* [TASK TO COMPLETE]:
Using the listing below, print exactly everything from the line with "Viewport: 1474px width, 812px height." down to the line with "Viewport: 1504px width, 812px height.", both included, and nothing more.

===== RECORDS FOR PROCESSING =====

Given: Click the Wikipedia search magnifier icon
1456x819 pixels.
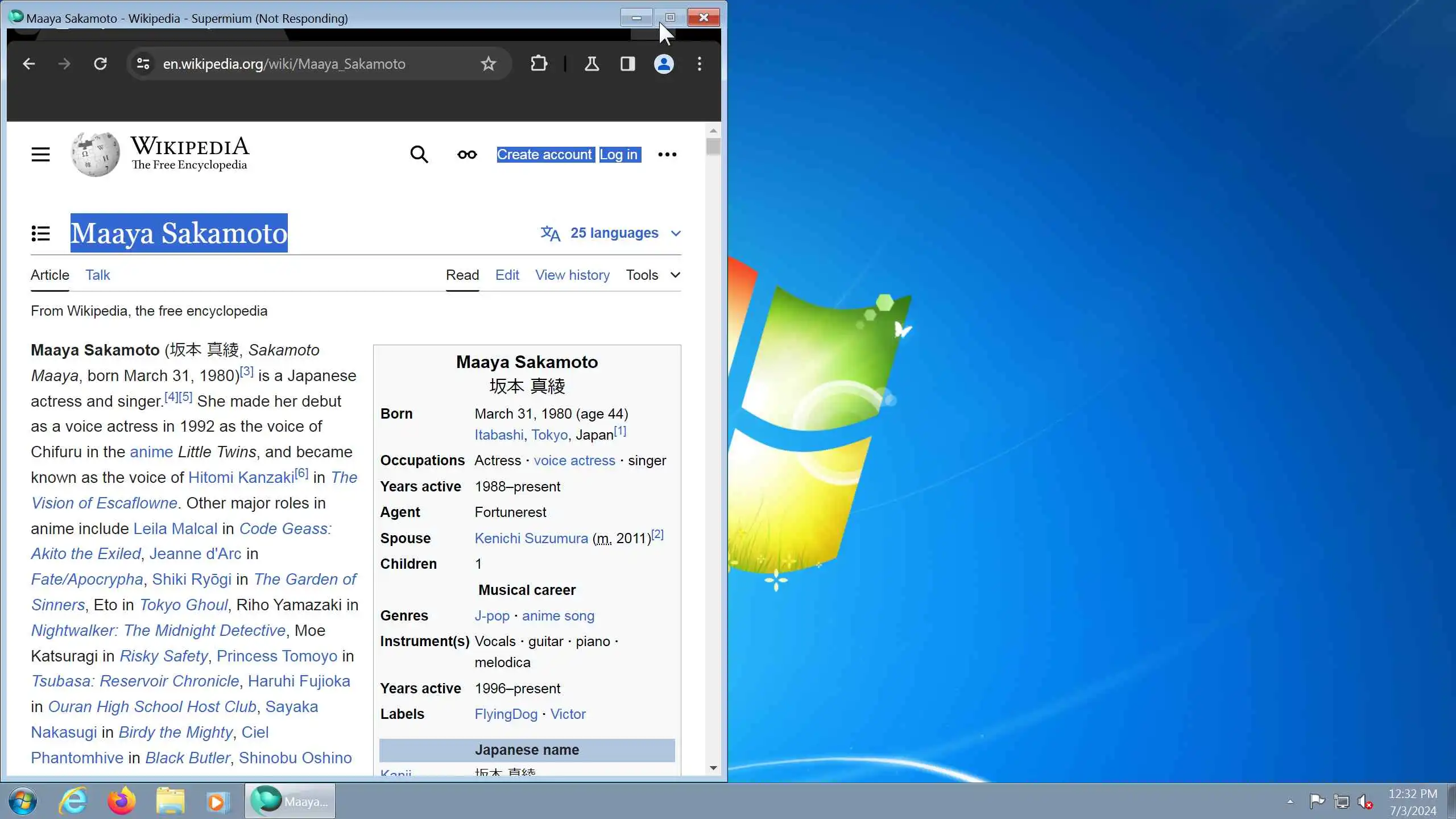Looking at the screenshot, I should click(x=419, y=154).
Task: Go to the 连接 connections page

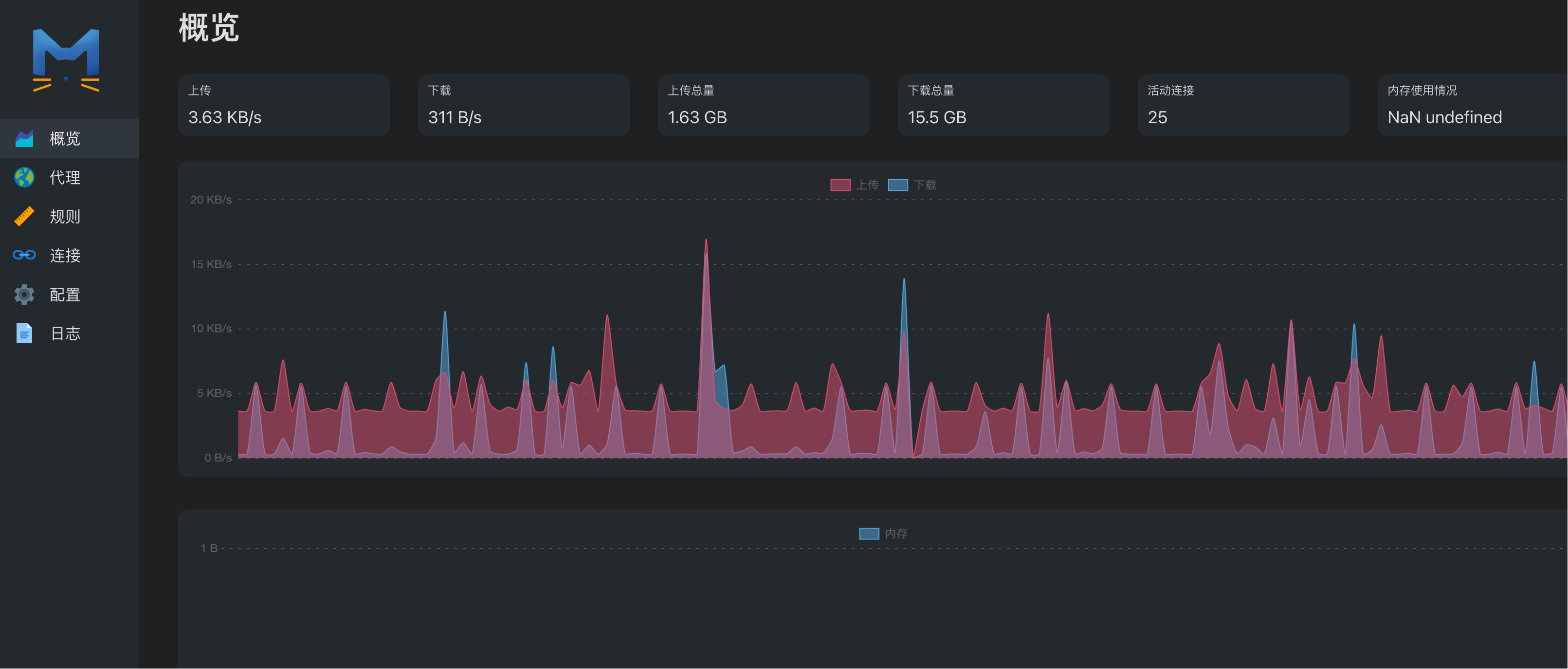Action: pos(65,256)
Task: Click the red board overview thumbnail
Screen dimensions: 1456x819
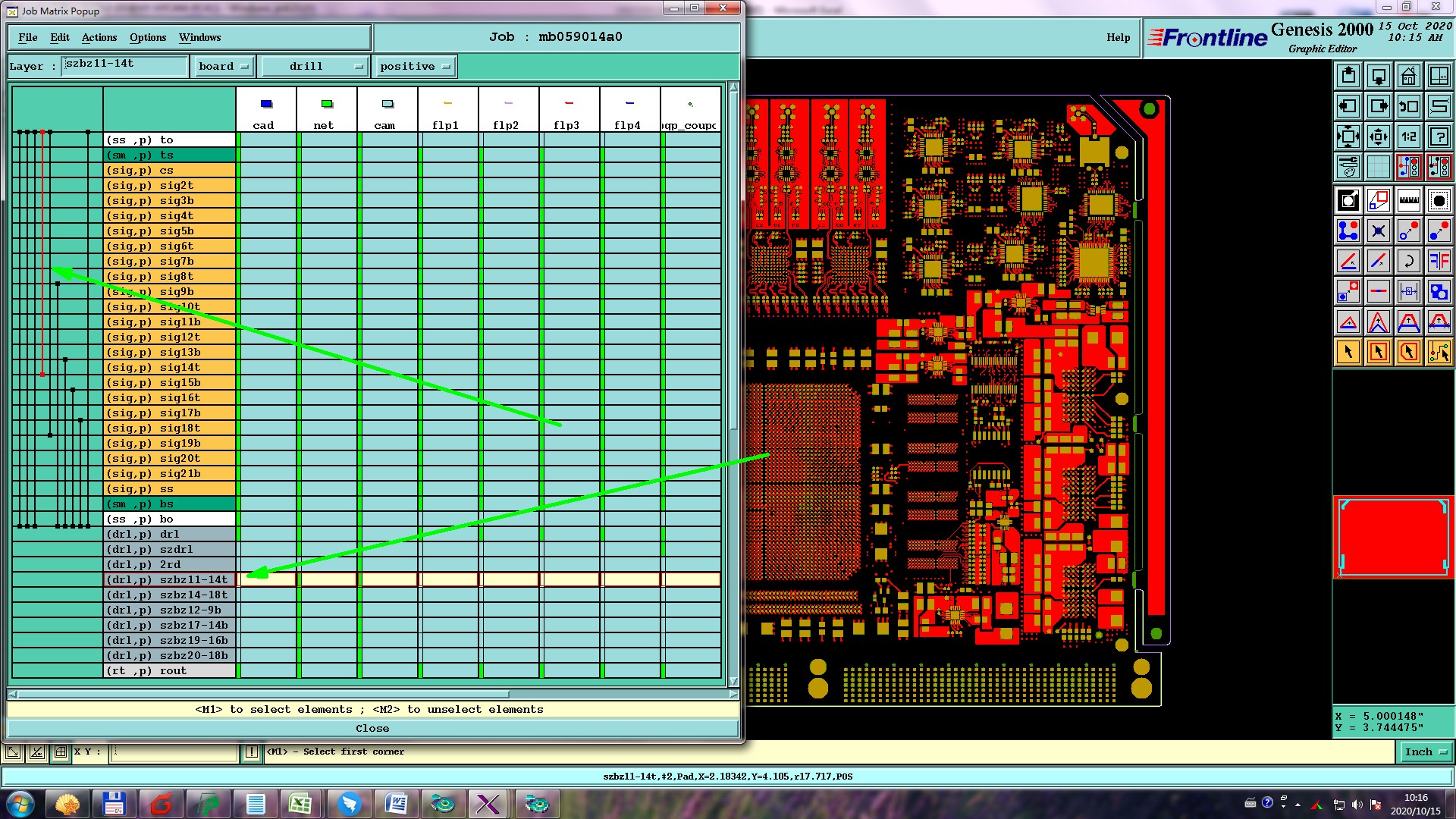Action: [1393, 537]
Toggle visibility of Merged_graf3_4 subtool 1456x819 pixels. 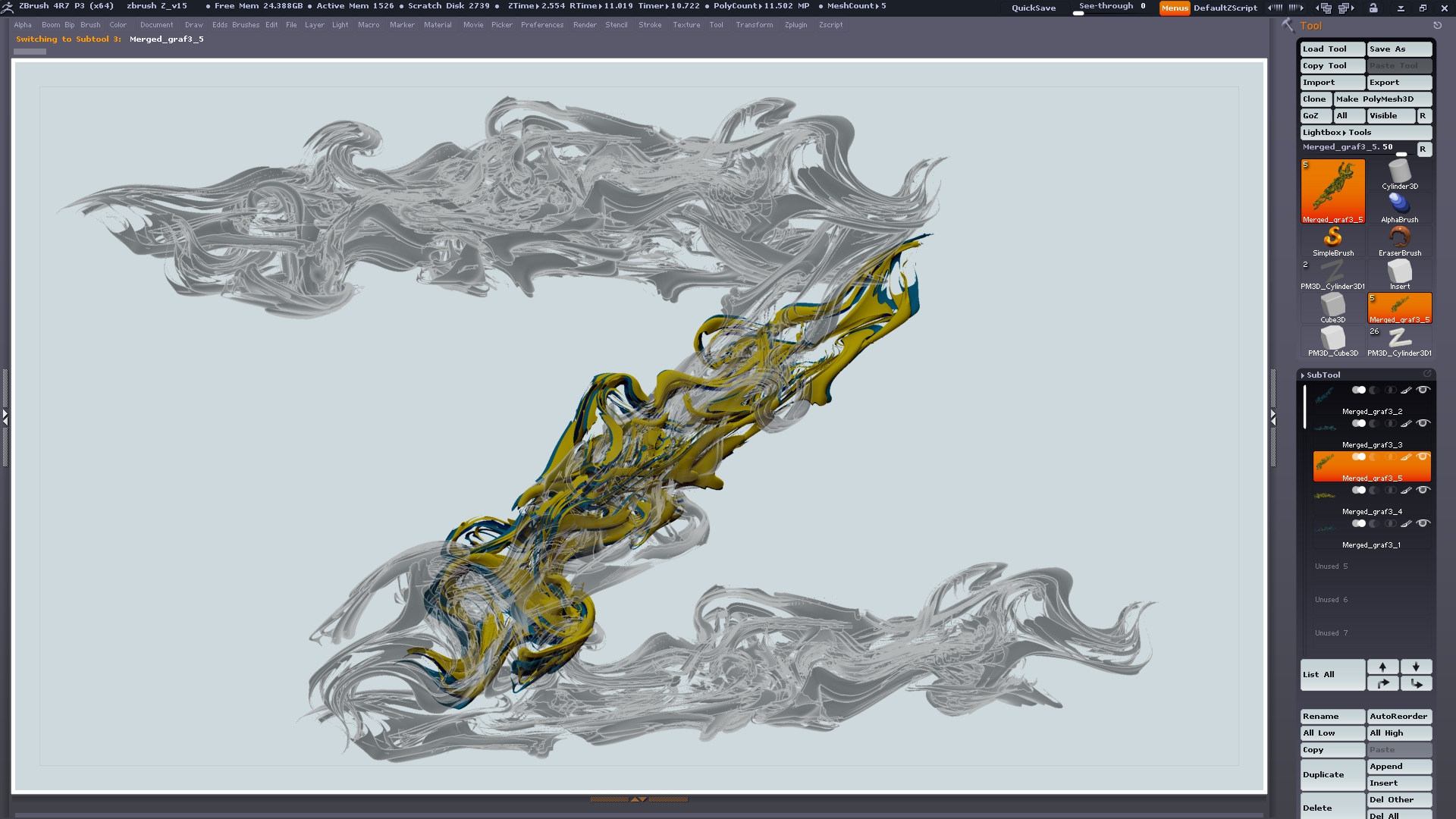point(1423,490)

=====
===== RECORDS FOR PROCESSING =====

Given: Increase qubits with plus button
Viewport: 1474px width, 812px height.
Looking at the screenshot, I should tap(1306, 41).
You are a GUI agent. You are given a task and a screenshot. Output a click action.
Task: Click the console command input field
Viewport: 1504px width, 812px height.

=====

* [ANSWER BELOW]:
Viewport: 1474px width, 812px height.
Looking at the screenshot, I should tap(1306, 41).
You are a GUI agent. You are given a task and a screenshot. Output a click action.
Task: Click the console command input field
Viewport: 1504px width, 812px height.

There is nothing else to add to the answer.